5.4 What's still NOT tested at the end of Phase B
These are deliberately left for site commissioning (Phase C):
- Actual motor rotation direction (need a motor to bump-test).
- Closed-loop PID tuning on PT-104 → VFD-103 (need real distribution-header pressure feedback).
- Mineral-dosing calibration (needs water and CT-103 wet readings).
- Tank level transmitter calibration (needs T-102 with known fill levels).
- UV unit operational behaviour (the lamp shouldn't be run dry — bench-power the controller for ≤ 30 seconds to verify the controller boots, then leave it alone until wet commissioning).
6. Phase C — Wet Test (Out of Scope Here)
Documented separately as part of skid commissioning. High-level only:
- Bolt the panel into its NEMA enclosure on the skid; transfer field wiring from the bench terminal strip to the final TB1–TB8 strips per WIRE-001 §2 / §10–§12.

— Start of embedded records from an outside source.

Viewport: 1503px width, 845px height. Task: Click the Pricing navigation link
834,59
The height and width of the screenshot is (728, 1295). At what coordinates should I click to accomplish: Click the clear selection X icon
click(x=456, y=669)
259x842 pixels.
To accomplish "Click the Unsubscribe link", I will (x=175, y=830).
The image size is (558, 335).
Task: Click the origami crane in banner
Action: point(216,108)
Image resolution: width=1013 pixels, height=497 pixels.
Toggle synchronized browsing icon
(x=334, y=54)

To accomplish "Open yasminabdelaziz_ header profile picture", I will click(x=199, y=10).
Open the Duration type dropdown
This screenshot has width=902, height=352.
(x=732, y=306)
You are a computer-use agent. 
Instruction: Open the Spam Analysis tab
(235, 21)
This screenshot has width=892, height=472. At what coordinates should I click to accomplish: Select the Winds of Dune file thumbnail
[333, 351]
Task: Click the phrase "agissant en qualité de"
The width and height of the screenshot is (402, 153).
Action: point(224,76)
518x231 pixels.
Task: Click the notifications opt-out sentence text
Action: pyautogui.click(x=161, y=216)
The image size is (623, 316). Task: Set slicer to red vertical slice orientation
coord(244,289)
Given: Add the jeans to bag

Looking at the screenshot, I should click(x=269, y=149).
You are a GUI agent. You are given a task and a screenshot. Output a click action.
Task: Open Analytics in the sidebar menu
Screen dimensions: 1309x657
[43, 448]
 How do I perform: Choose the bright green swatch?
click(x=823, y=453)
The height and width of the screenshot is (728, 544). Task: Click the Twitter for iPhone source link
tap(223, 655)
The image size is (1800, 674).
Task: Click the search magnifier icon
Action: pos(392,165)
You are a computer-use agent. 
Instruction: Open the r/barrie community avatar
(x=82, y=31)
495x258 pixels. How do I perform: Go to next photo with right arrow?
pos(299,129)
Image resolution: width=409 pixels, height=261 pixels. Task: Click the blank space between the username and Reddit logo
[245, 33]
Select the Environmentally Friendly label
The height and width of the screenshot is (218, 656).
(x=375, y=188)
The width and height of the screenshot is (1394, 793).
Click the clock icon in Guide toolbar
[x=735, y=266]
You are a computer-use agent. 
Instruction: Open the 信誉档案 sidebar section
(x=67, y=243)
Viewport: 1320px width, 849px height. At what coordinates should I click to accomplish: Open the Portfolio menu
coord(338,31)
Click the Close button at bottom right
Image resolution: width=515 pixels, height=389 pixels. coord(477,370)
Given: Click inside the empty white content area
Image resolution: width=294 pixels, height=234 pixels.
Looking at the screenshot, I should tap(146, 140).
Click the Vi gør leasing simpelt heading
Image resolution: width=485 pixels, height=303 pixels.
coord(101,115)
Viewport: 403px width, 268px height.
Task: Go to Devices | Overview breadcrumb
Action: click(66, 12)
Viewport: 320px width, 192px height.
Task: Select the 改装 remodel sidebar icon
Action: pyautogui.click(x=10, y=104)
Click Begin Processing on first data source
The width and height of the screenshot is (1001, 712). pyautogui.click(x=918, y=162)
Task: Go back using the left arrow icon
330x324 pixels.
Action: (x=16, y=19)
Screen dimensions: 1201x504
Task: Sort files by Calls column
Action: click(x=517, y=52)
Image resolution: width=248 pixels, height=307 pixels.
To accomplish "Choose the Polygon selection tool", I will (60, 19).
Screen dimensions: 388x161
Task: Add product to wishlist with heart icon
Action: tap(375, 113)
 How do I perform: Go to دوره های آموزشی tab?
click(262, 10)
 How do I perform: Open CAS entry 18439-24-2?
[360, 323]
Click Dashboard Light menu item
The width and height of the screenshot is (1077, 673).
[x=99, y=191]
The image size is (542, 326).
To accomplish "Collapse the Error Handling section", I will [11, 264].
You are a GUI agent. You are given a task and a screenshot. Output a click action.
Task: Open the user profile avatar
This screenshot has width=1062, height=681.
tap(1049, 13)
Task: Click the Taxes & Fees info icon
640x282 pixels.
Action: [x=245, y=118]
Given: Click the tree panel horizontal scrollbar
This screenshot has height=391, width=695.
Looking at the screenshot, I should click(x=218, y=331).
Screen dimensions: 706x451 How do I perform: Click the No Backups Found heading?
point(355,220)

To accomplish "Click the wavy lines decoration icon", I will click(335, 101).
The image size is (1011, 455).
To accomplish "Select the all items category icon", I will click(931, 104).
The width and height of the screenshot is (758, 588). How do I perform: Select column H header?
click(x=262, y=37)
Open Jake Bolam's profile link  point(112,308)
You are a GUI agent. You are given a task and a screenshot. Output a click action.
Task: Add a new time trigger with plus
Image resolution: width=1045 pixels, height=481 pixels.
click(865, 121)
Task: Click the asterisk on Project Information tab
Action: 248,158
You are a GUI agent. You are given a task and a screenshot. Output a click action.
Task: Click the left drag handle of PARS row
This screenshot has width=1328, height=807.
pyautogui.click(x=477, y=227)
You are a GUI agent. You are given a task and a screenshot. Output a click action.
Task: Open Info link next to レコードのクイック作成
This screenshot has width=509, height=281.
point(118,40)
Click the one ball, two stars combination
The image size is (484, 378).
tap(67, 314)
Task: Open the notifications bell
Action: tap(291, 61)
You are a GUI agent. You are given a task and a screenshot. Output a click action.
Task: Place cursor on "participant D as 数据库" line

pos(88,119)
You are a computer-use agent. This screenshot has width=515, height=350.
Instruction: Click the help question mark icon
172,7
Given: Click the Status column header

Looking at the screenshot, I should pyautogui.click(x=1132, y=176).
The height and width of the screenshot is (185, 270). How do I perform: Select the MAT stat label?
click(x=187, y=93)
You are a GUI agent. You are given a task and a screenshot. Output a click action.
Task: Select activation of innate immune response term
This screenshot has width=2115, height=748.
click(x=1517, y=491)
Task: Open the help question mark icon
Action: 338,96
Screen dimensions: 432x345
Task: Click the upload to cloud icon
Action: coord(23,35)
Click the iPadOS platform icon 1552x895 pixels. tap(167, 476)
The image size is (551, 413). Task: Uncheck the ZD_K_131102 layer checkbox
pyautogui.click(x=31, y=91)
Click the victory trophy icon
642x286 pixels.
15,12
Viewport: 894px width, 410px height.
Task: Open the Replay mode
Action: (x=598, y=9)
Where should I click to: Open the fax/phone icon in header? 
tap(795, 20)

- Connect motors to drives one at a time; bump-test for rotation; reverse two phase leads if needed.
- Connect each sensor; verify the bench-validated reading at the HMI now reads a sensible field value.
- Wet-run the system in manual mode (HMI manual-override page) to verify each subsystem in isolation: RO production, recirculation, ice-machine supply, T-102 fill with each metering pump.
- Switch to auto mode; tune the PT-104 → VFD-103 PID loop for distribution constant-pressure control.
- Calibrate mineral dosing against laboratory-verified TDS measurements (per system overview §5.5).
- Sign off the as-built wiring document with field cable lengths recorded.
7. Sign-off Checklist
Tick each item as you complete it. Re-test from the top if you change any I/O assignment in the PLC program.
Phase 0 — Receiving Inspection
Programming machine
- Productivity Suite installed on Beelink (or laptop)
- CM5 Series Software v8.0 installed (skip if HMI not yet shipped)
Mount & power
- DIN rail screwed to backboard
- PLC base + CPU + 5 I/O modules snapped in (slots 1–5: 16ND3-1, 08TRS, 08TRS, 08AD-2, 06RTD)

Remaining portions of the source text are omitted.